2023 M05 17
À la première écoute, ce n’est pas forcément l’aspect musical qui frappe aux oreilles sur « L'Homme à tête de chou ». C’est cette voix, ce talk-over (le fameux parlé-chanté en français) et cette histoire : celle narrant les péripéties d’une lolita shampouineuse (Marilou) et d’un journaliste de presse people - Marilou aime bien ses copains rockeurs et trompe le journaliste qui finira par la tuer avec un extincteur en la recouvrant de neige carbonique avant de partir dans un asile.

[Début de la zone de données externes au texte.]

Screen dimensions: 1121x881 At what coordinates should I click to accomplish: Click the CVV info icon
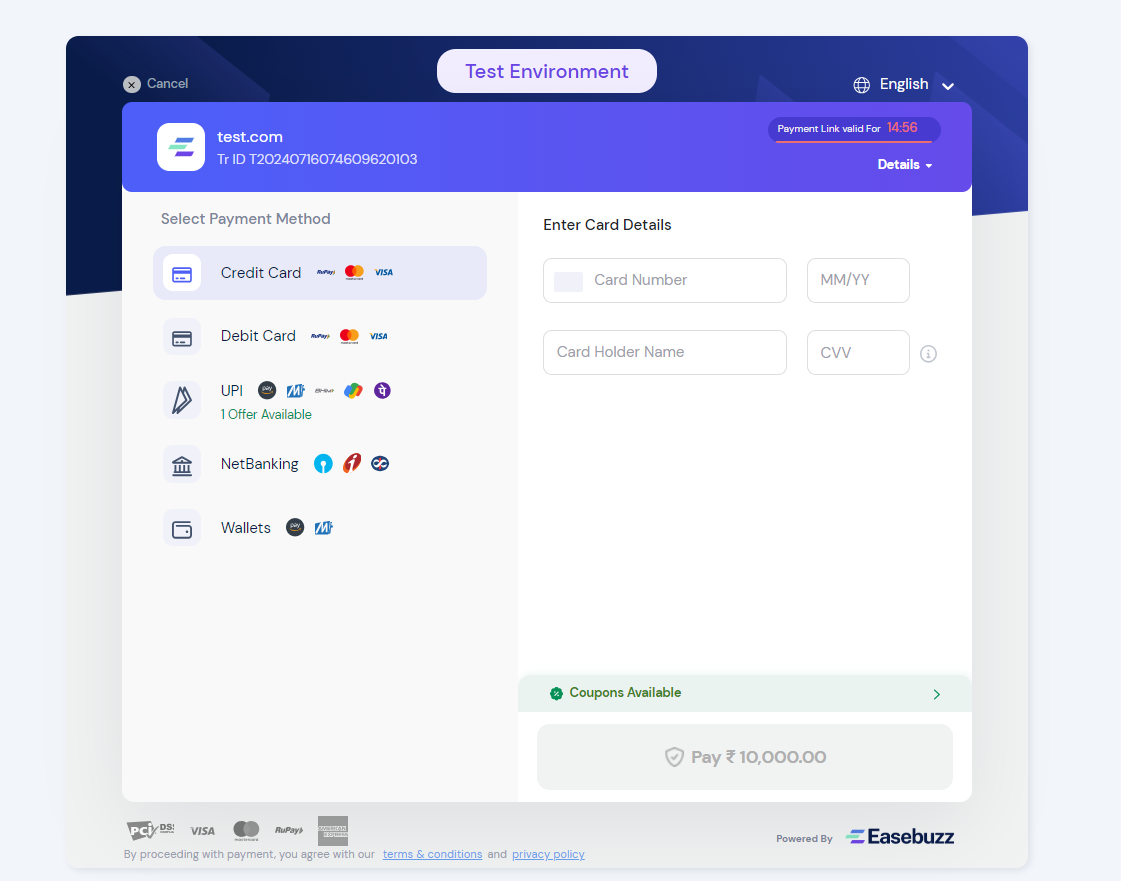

Ce disque, qui sort en 1976, élève Gainsbourg, en fait un artiste à part, capable des meilleures fulgurances littéraires, mais surtout d'évoluer à contre-courant des modes et des esthétiques tendances de l’époque - auxquelles il avait succombé sur « Rock Around The Bunker » l’année précédente.
Mais ce qui nous intéresse aujourd’hui, c’est d'apprendre que l’album a été remixé après « la redécouverte des bandes multipistes enregistrées à Londres au cœur de l’été 1976 ». Celles-ci, à en croire le communiqué de presse, montrent que « derrière le talk-over virtuose de Gainsbourg se dissimulait un extraordinaire édifice musical ». Le nouveau mix de 2023 propose donc un « rééquilibrage des parties vocales et instrumentales ».
Sur ce disque, les arrangements sont une fois de plus confiés à Alan Hawkshaw et à son équipe, qui accompagne le Français depuis « Vu de l’Extérieur » (1973). Dans cette troupe, on retrouve également un certain Alan Parker, figure anglaise de la musique. Et c’est justement pour mettre leur travail en valeur, comme sur Variations Sur Marilou, Premiers Symptômes ou Chez Max coiffeur pour hommes, que cette réédition s'apprête à voir le jour le 23 juin prochain.
Pour ce quatrième album concept, écrit en partie à Milan, en Italie, dans un hôtel miteux, alors que Jane Birkin était sur un tournage, Gainsbourg met beaucoup de lui. À travers le personnage du journaliste, cet homme qui se fait mener en bateau par une femme plus jeune et qui termine fauché, il y a certainement un peu de Serge, 48 ans, qui prend conscience que ses plus belles années sont peut-être derrière lui. Sa lente mutation de Gainsbourg à Gainsbarre commence ici, avec « L'Homme à tête de chou » : un disque qui a mal vieilli (thématique, textes misogynes, etc.), mais qui, musicalement, continue de donner quelques belles leçons d'instrumentation.